The basics of stochastic learning (PDF with more info) is that a control system is modeled on an existing system – in this case, a baby – by telling a robot if it is doing a good or bad job. Think of it as classical conditioning for automatons that can only respond to a 1 or 0.

[Markus] built a robotic platform based on an Arduino Mega and a few ultrasonic distance sensors. By looking at its surrounding environment, the robot makes judgments as to what it should do next. In the video after the break, [Markus] shows off his robot finding its way around an obstacle course – really just a pair of couch cushions.

It’s a long way from crawling around on all fours, paying attention to shiny things, and making a complete mess of everything, but we’re loving [Markus]’ analytical approach to creating a rudimentary artificial intelligence.

[youtube=http://www.youtube.com/watch?v=PglT76lA9D0&w=470]

26 thoughts on “Have A Baby? Build Another One!

  1. How far are you really going to get with an Arduino? This is something researchers have been trying for decades to scale into even huge warehouse-sized computer arrays, and have yet to succeed.

    1. He’s modeling simple behavior patterns, not brains. It won’t ever be realistic to the point of a developing system, but it will look, to a casual observer, like a robot baby.

  2. I’m very underwhelmed, if your going to say it finds the best route, you should have the Ping sensor rotate 360 degrees, and every 5 or 10 degrees have it stop and ping, make an array of all the scans, and whichever had the greatest distance is the route it takes. That would still be pretty basic next you would add in it knowing previous routes, so it would not go back the way it came, or you have it always follow the right wall.

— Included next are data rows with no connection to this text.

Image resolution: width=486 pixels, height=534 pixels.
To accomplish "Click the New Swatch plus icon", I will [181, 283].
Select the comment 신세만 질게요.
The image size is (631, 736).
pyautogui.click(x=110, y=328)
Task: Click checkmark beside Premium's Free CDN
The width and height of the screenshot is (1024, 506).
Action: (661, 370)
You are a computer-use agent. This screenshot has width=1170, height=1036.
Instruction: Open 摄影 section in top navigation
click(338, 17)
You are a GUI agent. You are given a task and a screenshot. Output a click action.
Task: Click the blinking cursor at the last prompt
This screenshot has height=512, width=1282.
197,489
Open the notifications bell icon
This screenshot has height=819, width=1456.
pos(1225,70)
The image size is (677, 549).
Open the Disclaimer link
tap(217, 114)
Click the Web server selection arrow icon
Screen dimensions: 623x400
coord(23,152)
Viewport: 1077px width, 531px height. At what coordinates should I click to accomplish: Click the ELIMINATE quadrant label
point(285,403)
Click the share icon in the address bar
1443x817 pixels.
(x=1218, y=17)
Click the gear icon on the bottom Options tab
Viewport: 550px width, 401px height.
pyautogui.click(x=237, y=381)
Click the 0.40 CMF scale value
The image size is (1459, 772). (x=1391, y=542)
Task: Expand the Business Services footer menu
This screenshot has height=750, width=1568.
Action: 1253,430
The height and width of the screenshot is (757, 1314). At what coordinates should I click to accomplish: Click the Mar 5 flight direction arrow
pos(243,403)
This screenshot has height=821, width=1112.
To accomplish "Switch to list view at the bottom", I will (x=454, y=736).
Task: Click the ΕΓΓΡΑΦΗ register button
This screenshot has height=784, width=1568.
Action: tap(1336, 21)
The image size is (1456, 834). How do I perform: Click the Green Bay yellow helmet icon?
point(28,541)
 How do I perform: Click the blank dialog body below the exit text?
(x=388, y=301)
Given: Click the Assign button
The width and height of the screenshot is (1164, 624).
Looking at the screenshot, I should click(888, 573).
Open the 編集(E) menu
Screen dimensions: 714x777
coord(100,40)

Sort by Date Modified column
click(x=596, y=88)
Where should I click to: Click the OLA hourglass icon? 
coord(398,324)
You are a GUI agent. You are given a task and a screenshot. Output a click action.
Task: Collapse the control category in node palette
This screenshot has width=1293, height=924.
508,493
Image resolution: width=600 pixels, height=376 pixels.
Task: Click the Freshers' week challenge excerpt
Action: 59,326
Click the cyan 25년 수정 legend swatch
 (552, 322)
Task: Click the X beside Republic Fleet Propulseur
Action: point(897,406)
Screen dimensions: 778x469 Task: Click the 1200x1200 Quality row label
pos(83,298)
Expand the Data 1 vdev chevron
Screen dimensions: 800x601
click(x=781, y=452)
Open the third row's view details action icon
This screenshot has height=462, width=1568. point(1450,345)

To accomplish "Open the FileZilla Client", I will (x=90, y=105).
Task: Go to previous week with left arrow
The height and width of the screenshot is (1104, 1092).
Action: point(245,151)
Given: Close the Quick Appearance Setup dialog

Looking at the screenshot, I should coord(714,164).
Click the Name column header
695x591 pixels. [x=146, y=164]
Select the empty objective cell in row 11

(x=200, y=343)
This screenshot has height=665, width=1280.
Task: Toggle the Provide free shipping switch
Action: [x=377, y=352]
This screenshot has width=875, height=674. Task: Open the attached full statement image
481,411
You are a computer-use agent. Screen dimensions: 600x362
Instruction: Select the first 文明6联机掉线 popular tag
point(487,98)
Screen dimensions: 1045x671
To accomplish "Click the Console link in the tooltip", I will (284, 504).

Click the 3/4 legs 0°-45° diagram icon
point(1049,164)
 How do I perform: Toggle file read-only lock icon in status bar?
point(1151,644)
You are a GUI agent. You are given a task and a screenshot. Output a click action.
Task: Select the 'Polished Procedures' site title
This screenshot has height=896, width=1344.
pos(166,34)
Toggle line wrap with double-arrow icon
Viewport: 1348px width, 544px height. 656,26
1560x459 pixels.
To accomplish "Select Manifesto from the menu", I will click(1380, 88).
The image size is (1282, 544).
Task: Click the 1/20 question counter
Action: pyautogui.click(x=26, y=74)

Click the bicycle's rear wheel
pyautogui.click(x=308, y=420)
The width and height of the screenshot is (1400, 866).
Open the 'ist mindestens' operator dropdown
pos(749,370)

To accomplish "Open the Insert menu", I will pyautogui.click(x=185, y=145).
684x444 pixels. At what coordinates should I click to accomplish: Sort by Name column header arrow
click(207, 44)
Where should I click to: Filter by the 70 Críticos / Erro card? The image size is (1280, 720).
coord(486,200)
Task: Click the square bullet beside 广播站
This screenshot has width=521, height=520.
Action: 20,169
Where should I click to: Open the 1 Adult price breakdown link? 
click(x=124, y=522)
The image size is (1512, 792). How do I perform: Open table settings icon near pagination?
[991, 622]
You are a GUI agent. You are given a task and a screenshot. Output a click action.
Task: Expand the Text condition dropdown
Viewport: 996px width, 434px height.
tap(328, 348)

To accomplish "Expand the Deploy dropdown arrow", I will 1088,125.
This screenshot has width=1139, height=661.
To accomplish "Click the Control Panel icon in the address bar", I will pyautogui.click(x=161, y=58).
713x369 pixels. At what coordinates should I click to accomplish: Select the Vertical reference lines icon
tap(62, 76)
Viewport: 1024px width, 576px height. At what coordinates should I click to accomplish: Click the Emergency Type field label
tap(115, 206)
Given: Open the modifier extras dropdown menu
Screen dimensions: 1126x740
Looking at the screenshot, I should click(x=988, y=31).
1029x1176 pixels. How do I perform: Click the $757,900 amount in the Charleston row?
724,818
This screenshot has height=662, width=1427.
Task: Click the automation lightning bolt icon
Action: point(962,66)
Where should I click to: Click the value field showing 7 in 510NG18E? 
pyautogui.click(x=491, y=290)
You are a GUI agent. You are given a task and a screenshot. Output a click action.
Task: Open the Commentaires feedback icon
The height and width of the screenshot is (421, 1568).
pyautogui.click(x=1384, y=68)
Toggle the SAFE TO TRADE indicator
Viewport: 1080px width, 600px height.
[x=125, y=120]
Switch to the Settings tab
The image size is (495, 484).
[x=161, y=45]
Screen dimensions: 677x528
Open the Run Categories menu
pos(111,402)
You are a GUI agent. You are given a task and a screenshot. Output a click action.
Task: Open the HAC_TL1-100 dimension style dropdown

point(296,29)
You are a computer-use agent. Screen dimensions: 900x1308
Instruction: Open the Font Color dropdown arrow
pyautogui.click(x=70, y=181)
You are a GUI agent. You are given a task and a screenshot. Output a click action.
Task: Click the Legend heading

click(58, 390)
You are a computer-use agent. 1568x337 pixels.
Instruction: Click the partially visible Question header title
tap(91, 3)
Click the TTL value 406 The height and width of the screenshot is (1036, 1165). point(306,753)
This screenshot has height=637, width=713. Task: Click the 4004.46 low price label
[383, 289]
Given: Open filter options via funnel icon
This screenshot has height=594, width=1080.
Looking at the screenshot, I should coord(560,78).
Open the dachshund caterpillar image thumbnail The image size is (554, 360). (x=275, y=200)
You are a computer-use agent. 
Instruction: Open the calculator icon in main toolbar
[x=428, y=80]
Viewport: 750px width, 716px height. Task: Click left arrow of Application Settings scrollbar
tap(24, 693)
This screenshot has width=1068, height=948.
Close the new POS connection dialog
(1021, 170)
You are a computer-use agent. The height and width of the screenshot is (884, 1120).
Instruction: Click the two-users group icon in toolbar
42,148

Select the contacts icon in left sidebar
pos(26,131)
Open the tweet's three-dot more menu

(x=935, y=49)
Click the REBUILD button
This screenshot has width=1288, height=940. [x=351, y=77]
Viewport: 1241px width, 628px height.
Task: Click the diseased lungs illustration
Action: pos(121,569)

    1. Then your robot drives 40 feet into a pillow 6 inches away because they absorbed the sound from the ultrasonic sensors.

      Not that this did much better, but there’s a chance it could figure out not to trust the sensors in some instances without you having to explicitly program it.

  3. Just a note: it drives not forward out of the obstacle course because in front of it is another obstacle (camera). Driving forward out of the obstacle course would decrease distance to an object which is unfavorable. So the only way is to drive somehow backwards out of the obstacle course. In both cases shown in the video the robot learns this after a while.

  4. im sorry, but that looked to me a bit like a random movements with two “lucky” escapes….
    first: how the “robot” determined that it can push pillow to the point it will open way for “escape”?
    second: driving backwards? so how to avoid obstacles on its way? i’ll rather remember point where the wall is, and start from there…
    also it seems to me that “zero” point for that robot is on the sonar sensor rather on the center of the robot itself… more work needed..

    1. It was a coincidence that the robot figured out that it can push the pillow. As it started to move the pillow, the distance to the opposite pillow was increased, so it learned to keep pushing. If the robot drives backwards and hits an obstacle and this obstacle prevents to drive further backwards, the robot changes its behavior, as the distance would be not increased.

  5. My first thought from reading the first couple of paragraphs summary was of taking this approach with creating an actual sentient AI.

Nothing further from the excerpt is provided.